— WHAT THIS TASK INVOLVES —
Reproduce all records verbatim.
SUPPLIED ENTRIES below:
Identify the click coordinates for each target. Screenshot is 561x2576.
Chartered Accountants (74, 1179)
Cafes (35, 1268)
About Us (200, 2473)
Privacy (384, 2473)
End of SUPPLIED ENTRIES.
— ANSWER SPACE —
Identify the click coordinates for each target. Screenshot is 561x2576.
Chartered Accountants (74, 1179)
Cafes (35, 1268)
About Us (200, 2473)
Privacy (384, 2473)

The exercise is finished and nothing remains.